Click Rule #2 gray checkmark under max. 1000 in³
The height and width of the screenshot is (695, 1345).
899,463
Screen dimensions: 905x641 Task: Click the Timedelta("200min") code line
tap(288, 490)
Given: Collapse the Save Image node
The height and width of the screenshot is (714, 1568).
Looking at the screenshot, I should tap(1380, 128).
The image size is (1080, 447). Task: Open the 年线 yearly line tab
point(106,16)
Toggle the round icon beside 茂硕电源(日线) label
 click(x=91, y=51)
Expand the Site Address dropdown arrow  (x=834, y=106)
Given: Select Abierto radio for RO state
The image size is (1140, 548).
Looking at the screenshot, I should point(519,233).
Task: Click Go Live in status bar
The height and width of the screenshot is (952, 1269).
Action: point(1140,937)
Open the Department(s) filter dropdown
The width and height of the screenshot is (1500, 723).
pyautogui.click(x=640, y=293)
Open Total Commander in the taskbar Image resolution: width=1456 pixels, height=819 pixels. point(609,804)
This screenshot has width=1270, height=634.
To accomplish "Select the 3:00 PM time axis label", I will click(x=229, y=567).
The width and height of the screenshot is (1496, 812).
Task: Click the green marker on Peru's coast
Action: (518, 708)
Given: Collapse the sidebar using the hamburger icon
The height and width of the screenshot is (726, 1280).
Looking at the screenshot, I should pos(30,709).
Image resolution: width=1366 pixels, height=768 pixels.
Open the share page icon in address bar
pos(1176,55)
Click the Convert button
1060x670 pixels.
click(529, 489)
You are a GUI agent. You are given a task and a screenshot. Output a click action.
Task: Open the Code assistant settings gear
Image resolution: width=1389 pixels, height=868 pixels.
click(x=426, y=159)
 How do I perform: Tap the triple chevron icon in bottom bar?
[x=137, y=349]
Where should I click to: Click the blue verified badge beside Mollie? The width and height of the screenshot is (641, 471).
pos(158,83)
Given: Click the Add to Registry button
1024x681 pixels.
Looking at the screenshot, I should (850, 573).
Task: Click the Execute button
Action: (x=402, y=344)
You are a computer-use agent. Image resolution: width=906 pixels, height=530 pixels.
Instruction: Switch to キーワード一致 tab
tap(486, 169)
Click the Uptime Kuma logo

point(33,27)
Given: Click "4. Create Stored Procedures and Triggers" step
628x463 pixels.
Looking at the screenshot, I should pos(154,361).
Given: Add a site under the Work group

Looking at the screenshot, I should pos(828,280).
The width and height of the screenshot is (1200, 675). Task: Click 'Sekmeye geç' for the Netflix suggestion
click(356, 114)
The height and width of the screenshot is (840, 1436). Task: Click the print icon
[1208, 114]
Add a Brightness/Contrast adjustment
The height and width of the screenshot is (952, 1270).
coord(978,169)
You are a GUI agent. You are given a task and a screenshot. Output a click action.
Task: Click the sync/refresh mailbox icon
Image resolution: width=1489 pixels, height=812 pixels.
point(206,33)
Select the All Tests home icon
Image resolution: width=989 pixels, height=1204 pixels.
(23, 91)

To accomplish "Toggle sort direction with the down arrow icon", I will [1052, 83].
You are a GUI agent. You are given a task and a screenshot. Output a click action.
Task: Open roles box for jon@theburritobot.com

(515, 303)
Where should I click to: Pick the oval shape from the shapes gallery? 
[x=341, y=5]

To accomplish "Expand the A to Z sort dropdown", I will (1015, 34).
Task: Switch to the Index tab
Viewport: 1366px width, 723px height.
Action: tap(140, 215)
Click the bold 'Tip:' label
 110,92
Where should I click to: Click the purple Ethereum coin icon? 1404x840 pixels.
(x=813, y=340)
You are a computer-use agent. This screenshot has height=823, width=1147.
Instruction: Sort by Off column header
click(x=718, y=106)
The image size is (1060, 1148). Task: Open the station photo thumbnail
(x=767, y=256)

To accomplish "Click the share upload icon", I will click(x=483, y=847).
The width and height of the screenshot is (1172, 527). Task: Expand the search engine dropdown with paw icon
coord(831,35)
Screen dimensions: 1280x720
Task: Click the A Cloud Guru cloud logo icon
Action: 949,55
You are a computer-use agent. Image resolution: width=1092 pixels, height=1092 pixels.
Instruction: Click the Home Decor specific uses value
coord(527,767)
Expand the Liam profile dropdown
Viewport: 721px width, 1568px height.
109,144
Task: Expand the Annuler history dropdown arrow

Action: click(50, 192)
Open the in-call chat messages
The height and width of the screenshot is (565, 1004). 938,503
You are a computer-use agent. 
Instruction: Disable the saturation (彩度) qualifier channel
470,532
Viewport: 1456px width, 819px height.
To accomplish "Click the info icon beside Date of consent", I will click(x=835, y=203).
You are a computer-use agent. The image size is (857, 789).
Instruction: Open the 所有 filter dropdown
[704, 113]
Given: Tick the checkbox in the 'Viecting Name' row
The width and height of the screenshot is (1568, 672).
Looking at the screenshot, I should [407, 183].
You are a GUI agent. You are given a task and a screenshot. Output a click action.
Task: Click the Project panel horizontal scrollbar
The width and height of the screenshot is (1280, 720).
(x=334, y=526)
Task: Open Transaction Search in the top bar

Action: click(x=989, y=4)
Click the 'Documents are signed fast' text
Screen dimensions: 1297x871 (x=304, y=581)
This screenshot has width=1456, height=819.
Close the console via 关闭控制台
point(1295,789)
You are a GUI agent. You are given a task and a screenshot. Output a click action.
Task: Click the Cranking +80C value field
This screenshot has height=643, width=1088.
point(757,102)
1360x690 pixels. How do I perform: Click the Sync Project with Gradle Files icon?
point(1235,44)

### Exercise requirements:
Arrange every line of the items above as a Markdown table with one row per line, leaving out blank lines. Use a Row column for the row number and a Line column for the line itself.

### Exercise result:
| Row | Line |
|---|---|
| 1 | Click Rule #2 gray checkmark under max. 1000 in³ |
| 2 | The height and width of the screenshot is (695, 1345). |
| 3 | 899,463 |
| 4 | Screen dimensions: 905x641 Task: Click the Timedelta("200min") code line |
| 5 | tap(288, 490) |
| 6 | Given: Collapse the Save Image node |
| 7 | The height and width of the screenshot is (714, 1568). |
| 8 | Looking at the screenshot, I should tap(1380, 128). |
| 9 | The image size is (1080, 447). Task: Open the 年线 yearly line tab |
| 10 | point(106,16) |
| 11 | Toggle the round icon beside 茂硕电源(日线) label |
| 12 |  click(x=91, y=51) |
| 13 | Expand the Site Address dropdown arrow  (x=834, y=106) |
| 14 | Given: Select Abierto radio for RO state |
| 15 | The image size is (1140, 548). |
| 16 | Looking at the screenshot, I should point(519,233). |
| 17 | Task: Click Go Live in status bar |
| 18 | The height and width of the screenshot is (952, 1269). |
| 19 | Action: point(1140,937) |
| 20 | Open the Department(s) filter dropdown |
| 21 | The width and height of the screenshot is (1500, 723). |
| 22 | pyautogui.click(x=640, y=293) |
| 23 | Open Total Commander in the taskbar Image resolution: width=1456 pixels, height=819 pixels. point(609,804) |
| 24 | This screenshot has width=1270, height=634. |
| 25 | To accomplish "Select the 3:00 PM time axis label", I will click(x=229, y=567). |
| 26 | The width and height of the screenshot is (1496, 812). |
| 27 | Task: Click the green marker on Peru's coast |
| 28 | Action: (518, 708) |
| 29 | Given: Collapse the sidebar using the hamburger icon |
| 30 | The height and width of the screenshot is (726, 1280). |
| 31 | Looking at the screenshot, I should pos(30,709). |
| 32 | Image resolution: width=1366 pixels, height=768 pixels. |
| 33 | Open the share page icon in address bar |
| 34 | pos(1176,55) |
| 35 | Click the Convert button |
| 36 | 1060x670 pixels. |
| 37 | click(529, 489) |
| 38 | You are a GUI agent. You are given a task and a screenshot. Output a click action. |
| 39 | Task: Open the Code assistant settings gear |
| 40 | Image resolution: width=1389 pixels, height=868 pixels. |
| 41 | click(x=426, y=159) |
| 42 |  How do I perform: Tap the triple chevron icon in bottom bar? |
| 43 | [x=137, y=349] |
| 44 | Where should I click to: Click the blue verified badge beside Mollie? The width and height of the screenshot is (641, 471). |
| 45 | pos(158,83) |
| 46 | Given: Click the Add to Registry button |
| 47 | 1024x681 pixels. |
| 48 | Looking at the screenshot, I should (850, 573). |
| 49 | Task: Click the Execute button |
| 50 | Action: (x=402, y=344) |
| 51 | You are a computer-use agent. Image resolution: width=906 pixels, height=530 pixels. |
| 52 | Instruction: Switch to キーワード一致 tab |
| 53 | tap(486, 169) |
| 54 | Click the Uptime Kuma logo |
| 55 | point(33,27) |
| 56 | Given: Click "4. Create Stored Procedures and Triggers" step |
| 57 | 628x463 pixels. |
| 58 | Looking at the screenshot, I should pos(154,361). |
| 59 | Given: Add a site under the Work group |
| 60 | Looking at the screenshot, I should pos(828,280). |
| 61 | The width and height of the screenshot is (1200, 675). Task: Click 'Sekmeye geç' for the Netflix suggestion |
| 62 | click(356, 114) |
| 63 | The height and width of the screenshot is (840, 1436). Task: Click the print icon |
| 64 | [1208, 114] |
| 65 | Add a Brightness/Contrast adjustment |
| 66 | The height and width of the screenshot is (952, 1270). |
| 67 | coord(978,169) |
| 68 | You are a GUI agent. You are given a task and a screenshot. Output a click action. |
| 69 | Task: Click the sync/refresh mailbox icon |
| 70 | Image resolution: width=1489 pixels, height=812 pixels. |
| 71 | point(206,33) |
| 72 | Select the All Tests home icon |
| 73 | Image resolution: width=989 pixels, height=1204 pixels. |
| 74 | (23, 91) |
| 75 | To accomplish "Toggle sort direction with the down arrow icon", I will [1052, 83]. |
| 76 | You are a GUI agent. You are given a task and a screenshot. Output a click action. |
| 77 | Task: Open roles box for jon@theburritobot.com |
| 78 | (515, 303) |
| 79 | Where should I click to: Pick the oval shape from the shapes gallery?  |
| 80 | [x=341, y=5] |
| 81 | To accomplish "Expand the A to Z sort dropdown", I will (1015, 34). |
| 82 | Task: Switch to the Index tab |
| 83 | Viewport: 1366px width, 723px height. |
| 84 | Action: tap(140, 215) |
| 85 | Click the bold 'Tip:' label |
| 86 |  110,92 |
| 87 | Where should I click to: Click the purple Ethereum coin icon? 1404x840 pixels. |
| 88 | (x=813, y=340) |
| 89 | You are a computer-use agent. This screenshot has height=823, width=1147. |
| 90 | Instruction: Sort by Off column header |
| 91 | click(x=718, y=106) |
| 92 | The image size is (1060, 1148). Task: Open the station photo thumbnail |
| 93 | (x=767, y=256) |
| 94 | To accomplish "Click the share upload icon", I will click(x=483, y=847). |
| 95 | The width and height of the screenshot is (1172, 527). Task: Expand the search engine dropdown with paw icon |
| 96 | coord(831,35) |
| 97 | Screen dimensions: 1280x720 |
| 98 | Task: Click the A Cloud Guru cloud logo icon |
| 99 | Action: 949,55 |
| 100 | You are a computer-use agent. Image resolution: width=1092 pixels, height=1092 pixels. |
| 101 | Instruction: Click the Home Decor specific uses value |
| 102 | coord(527,767) |
| 103 | Expand the Liam profile dropdown |
| 104 | Viewport: 721px width, 1568px height. |
| 105 | 109,144 |
| 106 | Task: Expand the Annuler history dropdown arrow |
| 107 | Action: click(50, 192) |
| 108 | Open the in-call chat messages |
| 109 | The height and width of the screenshot is (565, 1004). 938,503 |
| 110 | You are a computer-use agent.  |
| 111 | Instruction: Disable the saturation (彩度) qualifier channel |
| 112 | 470,532 |
| 113 | Viewport: 1456px width, 819px height. |
| 114 | To accomplish "Click the info icon beside Date of consent", I will click(x=835, y=203). |
| 115 | You are a computer-use agent. The image size is (857, 789). |
| 116 | Instruction: Open the 所有 filter dropdown |
| 117 | [704, 113] |
| 118 | Given: Tick the checkbox in the 'Viecting Name' row |
| 119 | The width and height of the screenshot is (1568, 672). |
| 120 | Looking at the screenshot, I should [407, 183]. |
| 121 | You are a GUI agent. You are given a task and a screenshot. Output a click action. |
| 122 | Task: Click the Project panel horizontal scrollbar |
| 123 | The width and height of the screenshot is (1280, 720). |
| 124 | (x=334, y=526) |
| 125 | Task: Open Transaction Search in the top bar |
| 126 | Action: click(x=989, y=4) |
| 127 | Click the 'Documents are signed fast' text |
| 128 | Screen dimensions: 1297x871 (x=304, y=581) |
| 129 | This screenshot has width=1456, height=819. |
| 130 | Close the console via 关闭控制台 |
| 131 | point(1295,789) |
| 132 | You are a GUI agent. You are given a task and a screenshot. Output a click action. |
| 133 | Task: Click the Cranking +80C value field |
| 134 | This screenshot has height=643, width=1088. |
| 135 | point(757,102) |
| 136 | 1360x690 pixels. How do I perform: Click the Sync Project with Gradle Files icon? |
| 137 | point(1235,44) |